[Recorded data]

>>>

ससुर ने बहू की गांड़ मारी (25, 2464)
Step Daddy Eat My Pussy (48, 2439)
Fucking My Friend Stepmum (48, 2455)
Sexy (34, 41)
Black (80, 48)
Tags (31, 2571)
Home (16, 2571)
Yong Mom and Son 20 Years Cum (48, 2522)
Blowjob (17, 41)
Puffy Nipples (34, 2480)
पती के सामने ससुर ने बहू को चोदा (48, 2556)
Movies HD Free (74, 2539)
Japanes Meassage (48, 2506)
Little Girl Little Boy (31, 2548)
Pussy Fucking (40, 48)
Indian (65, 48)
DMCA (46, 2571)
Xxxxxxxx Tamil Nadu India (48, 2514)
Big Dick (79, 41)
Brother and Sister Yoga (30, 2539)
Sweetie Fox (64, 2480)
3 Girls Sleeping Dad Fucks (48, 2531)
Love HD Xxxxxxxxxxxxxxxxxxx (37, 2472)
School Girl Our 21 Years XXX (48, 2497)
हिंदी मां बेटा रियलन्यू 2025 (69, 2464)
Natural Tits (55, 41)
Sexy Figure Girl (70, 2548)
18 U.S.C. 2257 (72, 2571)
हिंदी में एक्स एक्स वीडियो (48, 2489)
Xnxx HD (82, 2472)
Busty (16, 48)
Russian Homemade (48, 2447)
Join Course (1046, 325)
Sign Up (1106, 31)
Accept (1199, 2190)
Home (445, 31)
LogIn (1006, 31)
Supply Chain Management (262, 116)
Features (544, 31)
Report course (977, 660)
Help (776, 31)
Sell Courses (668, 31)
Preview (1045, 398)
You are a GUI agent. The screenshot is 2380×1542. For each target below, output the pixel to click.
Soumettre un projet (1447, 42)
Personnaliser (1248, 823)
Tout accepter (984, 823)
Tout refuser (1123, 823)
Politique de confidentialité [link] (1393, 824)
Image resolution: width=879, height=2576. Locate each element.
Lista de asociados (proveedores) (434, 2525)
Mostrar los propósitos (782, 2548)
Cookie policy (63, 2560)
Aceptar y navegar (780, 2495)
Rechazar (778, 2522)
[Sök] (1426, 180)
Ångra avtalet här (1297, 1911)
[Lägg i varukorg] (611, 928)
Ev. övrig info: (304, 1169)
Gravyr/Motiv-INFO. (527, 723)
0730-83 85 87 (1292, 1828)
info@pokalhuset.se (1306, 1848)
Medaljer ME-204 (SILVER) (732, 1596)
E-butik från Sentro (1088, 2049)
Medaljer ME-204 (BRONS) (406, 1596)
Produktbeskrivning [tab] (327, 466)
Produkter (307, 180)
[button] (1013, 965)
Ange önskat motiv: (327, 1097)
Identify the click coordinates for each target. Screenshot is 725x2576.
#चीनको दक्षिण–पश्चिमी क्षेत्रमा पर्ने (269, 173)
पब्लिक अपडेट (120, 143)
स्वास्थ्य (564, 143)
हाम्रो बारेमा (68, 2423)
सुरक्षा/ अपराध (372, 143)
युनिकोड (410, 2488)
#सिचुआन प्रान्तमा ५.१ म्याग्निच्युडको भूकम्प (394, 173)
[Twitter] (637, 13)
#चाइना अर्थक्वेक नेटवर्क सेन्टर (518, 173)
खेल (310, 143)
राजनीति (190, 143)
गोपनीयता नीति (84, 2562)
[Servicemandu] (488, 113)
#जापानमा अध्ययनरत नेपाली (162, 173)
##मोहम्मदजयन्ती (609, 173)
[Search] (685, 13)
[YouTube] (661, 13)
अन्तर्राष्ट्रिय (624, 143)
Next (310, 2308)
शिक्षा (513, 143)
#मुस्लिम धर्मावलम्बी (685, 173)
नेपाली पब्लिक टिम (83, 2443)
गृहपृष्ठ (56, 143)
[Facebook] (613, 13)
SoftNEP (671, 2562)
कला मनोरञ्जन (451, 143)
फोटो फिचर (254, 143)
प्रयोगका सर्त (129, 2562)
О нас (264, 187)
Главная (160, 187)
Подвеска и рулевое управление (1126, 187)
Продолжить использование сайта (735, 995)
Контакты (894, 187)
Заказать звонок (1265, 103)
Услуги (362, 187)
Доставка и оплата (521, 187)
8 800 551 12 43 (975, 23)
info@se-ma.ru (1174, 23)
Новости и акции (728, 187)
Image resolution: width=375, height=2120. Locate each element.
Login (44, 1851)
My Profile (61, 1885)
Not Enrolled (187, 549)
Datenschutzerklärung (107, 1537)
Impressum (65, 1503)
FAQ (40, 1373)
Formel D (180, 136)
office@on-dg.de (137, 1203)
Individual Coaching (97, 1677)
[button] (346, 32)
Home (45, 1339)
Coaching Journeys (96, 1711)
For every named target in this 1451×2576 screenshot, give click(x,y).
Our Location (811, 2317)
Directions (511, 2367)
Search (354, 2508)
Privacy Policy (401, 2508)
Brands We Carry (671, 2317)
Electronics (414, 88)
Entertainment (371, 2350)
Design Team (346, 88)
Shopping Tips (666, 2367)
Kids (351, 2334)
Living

<<<

- The problem
Copy, exactly and only, the lines above that begin with the one containing "School Girl Our 21 Years XXX (48, 2497)" and finish with the one containing "Politique de confidentialité".

- Response
School Girl Our 21 Years XXX (48, 2497)
हिंदी मां बेटा रियलन्यू 2025 (69, 2464)
Natural Tits (55, 41)
Sexy Figure Girl (70, 2548)
18 U.S.C. 2257 (72, 2571)
हिंदी में एक्स एक्स वीडियो (48, 2489)
Xnxx HD (82, 2472)
Busty (16, 48)
Russian Homemade (48, 2447)
Join Course (1046, 325)
Sign Up (1106, 31)
Accept (1199, 2190)
Home (445, 31)
LogIn (1006, 31)
Supply Chain Management (262, 116)
Features (544, 31)
Report course (977, 660)
Help (776, 31)
Sell Courses (668, 31)
Preview (1045, 398)
You are a GUI agent. The screenshot is 2380×1542. For each target below, output the pixel to click.
Soumettre un projet (1447, 42)
Personnaliser (1248, 823)
Tout accepter (984, 823)
Tout refuser (1123, 823)
Politique de confidentialité [link] (1393, 824)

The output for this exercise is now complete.